EMIS Web allows primary, secondary and community healthcare practitioners to view and contribute to a patient's electronic healthcare record. Failures to link up medical records held by hospitals and those kept by their family doctors put patient's lives at risk, according to Prof Steve Field of the Care Quality Commission. He says this could be tackled by giving patients access to their own records – a system pioneered using EMIS software, in an attempt to restore patient confidence, by Dr Amir Hannan when he took over Harold Shipman's practice. "He's got examples of patients being admitted to hospital where they have had to show the consultants their record, which may have saved their lives. It's policy to try and make it happen. But it's not moving quickly enough." EMIS was the first provider of GP record systems to permit Patient record access. EMIS said that the numbers of practices providing patients with online access to their records 'shot up' after it allowed GPs to tailor the parts of the record that patients can see.

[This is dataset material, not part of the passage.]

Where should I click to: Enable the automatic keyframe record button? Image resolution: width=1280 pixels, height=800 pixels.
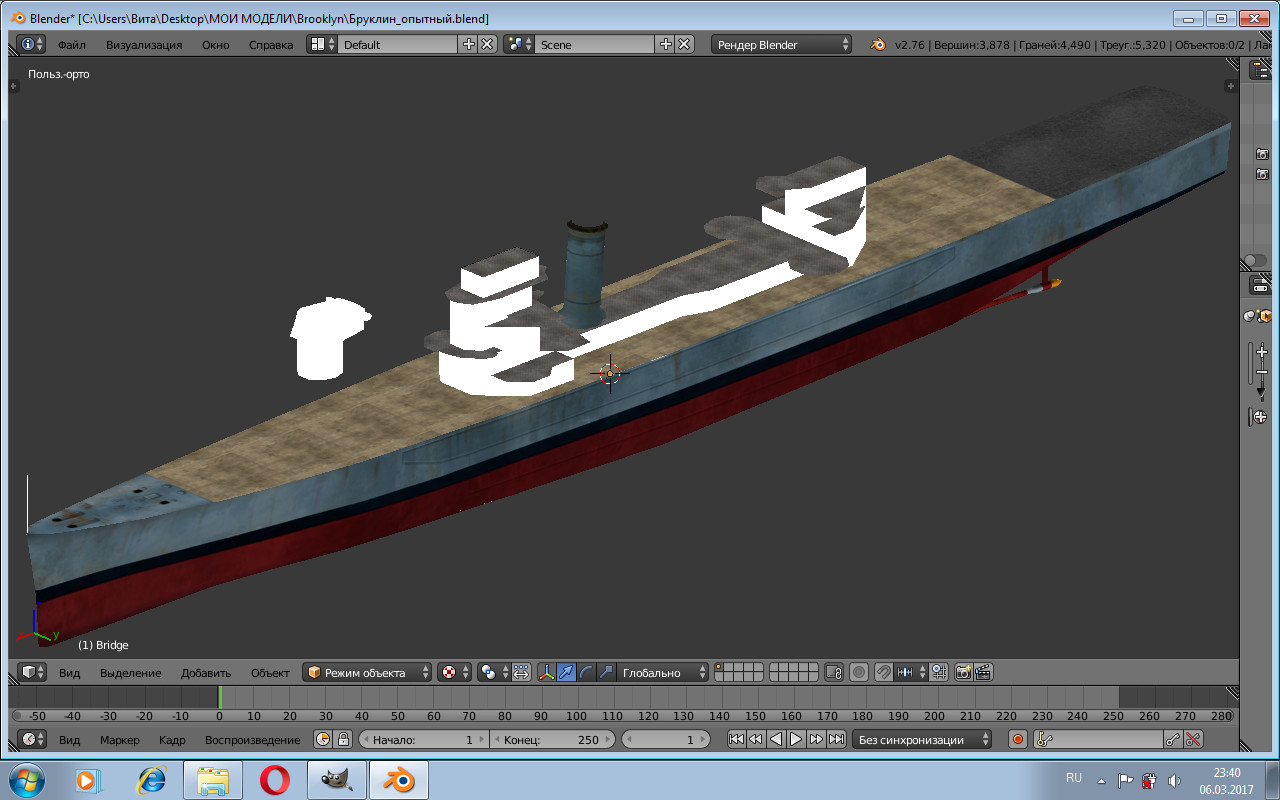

Dr Shaun O'Hanlon, EMIS's Chief Medical Officer says that the legal framework around data sharing is the main problem in integrating patient data because the Data Protection Act 1998 puts responsibilities on GPs to protect the confidentiality of patient data, but at the same time they have a "duty to share" when it is in the best interests of the patient. He says the quickest, easiest route to large scale record sharing is to put patients in the driving seat using smartphone technology. He quotes a YouGov poll which found that 85% of the population wanted any medical professional directly responsible for their treatment to have secure electronic access to key data from their GP record, such as long term conditions, medication history or allergies. EMIS Web supports Summary Care Records.

Royal Free London NHS Foundation Trust has access to patients' GP records in the Urgent Care Centre run by Haverstock Healthcare in its A&E department using the EMIS Web integrated clinical IT system. This enables the majority of patients to be sent home with written information on self-care or referred to a pharmacy.

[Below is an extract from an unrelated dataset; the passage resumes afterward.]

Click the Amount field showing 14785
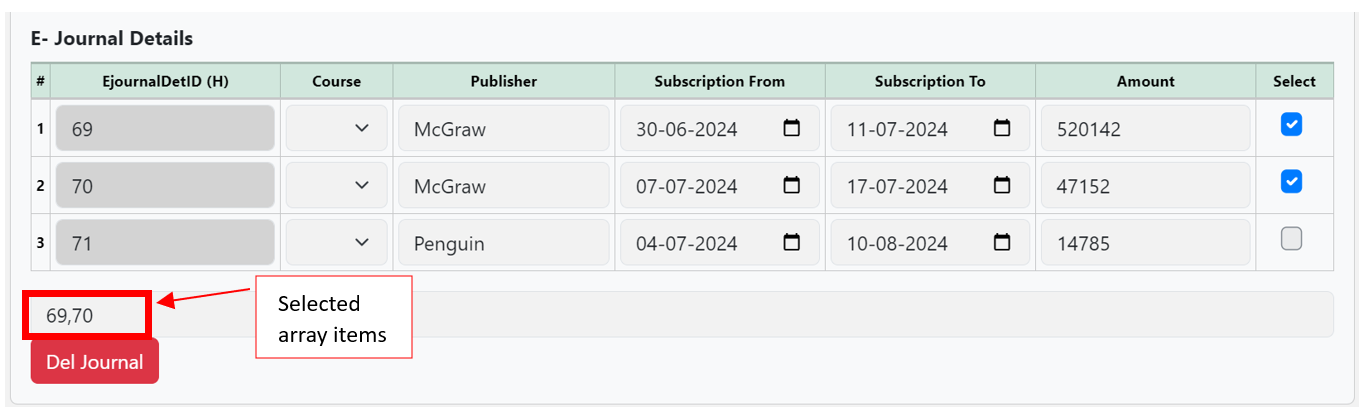 pos(1146,242)
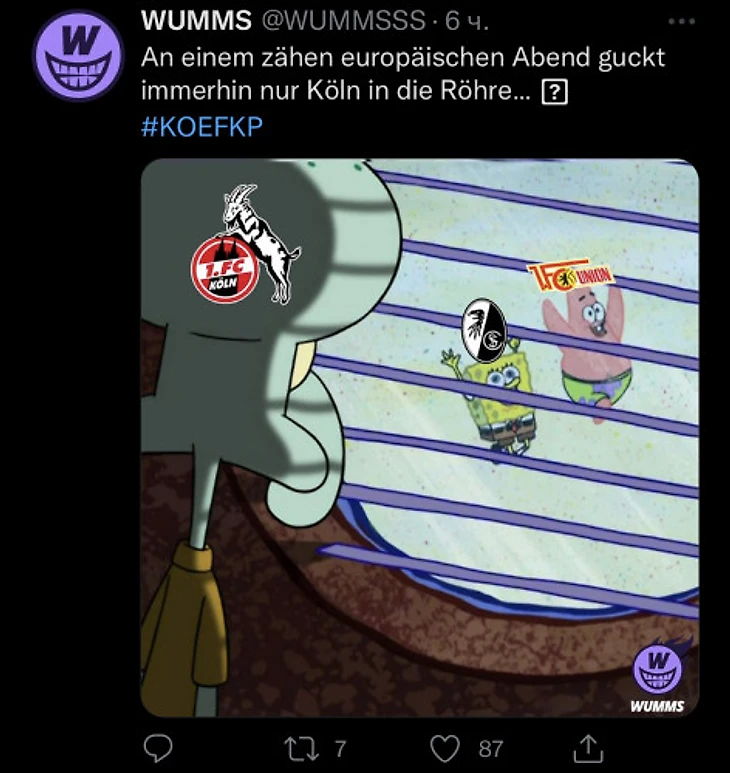Image resolution: width=730 pixels, height=773 pixels.
Task: Reply to the WUMMS tweet
Action: 158,748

In March 2015 the company made an agreement to share patient data with SystmOne the second-biggest supplier of GP software after IMS MAXIMS released an open source version of its software, which acute trusts can use and alter the code to tailor the system to their needs. The companies say they hope to deliver functionality to support cross-organisational working, such as shared tasks and shared appointment booking. This agreement is independent of the medical interoperability gateway.

Patient information is integrated with the record systems, so patients can manage their own care with an information library, health apps, online and mobile services such as GP appointment booking and repeat prescription ordering.

Ascribe is a supplier of clinical record systems for hospital pharmacy, A&E, mental health and patient administration (PAS)/electronic patient record systems (EPR). Seventy per cent of NHS secondary care organisations use an Ascribe solution.

Tracey Grainger, Head of Digital Primary Care Development at NHS England, who manages the Prime Minister's Challenge Fund in July 2015 asked the company for assistance in obtaining "extracts of de-identified patient level data from systems that either record appointments or record consultations or in some cases both" on a monthly basis back to April 2013. This included the postcode sector of the patient, the date, time and duration of appointments as well as the reason for the consultation.

The company is working with Central London Community Healthcare NHS Trust and Waltham Forest Clinical Commissioning Group on two pilots that will allow users of its software to see patient records on TPP's SystmOne and vice versa without any external software.

==Pharmacy==
RX Systems, now EMIS Health, is a supplier of software to pharmacists. The ProScript and ProScript Connect software systems are community pharmacy dispensary management systems, managing the dispensary process, labelling and endorsing patient records, ordering and stock control. In February 2018 the company piloted EMIS Web for Pharmacy, which enabled community pharmacists to read and write to the GP patient record and to see a full history of medication and diagnostic results.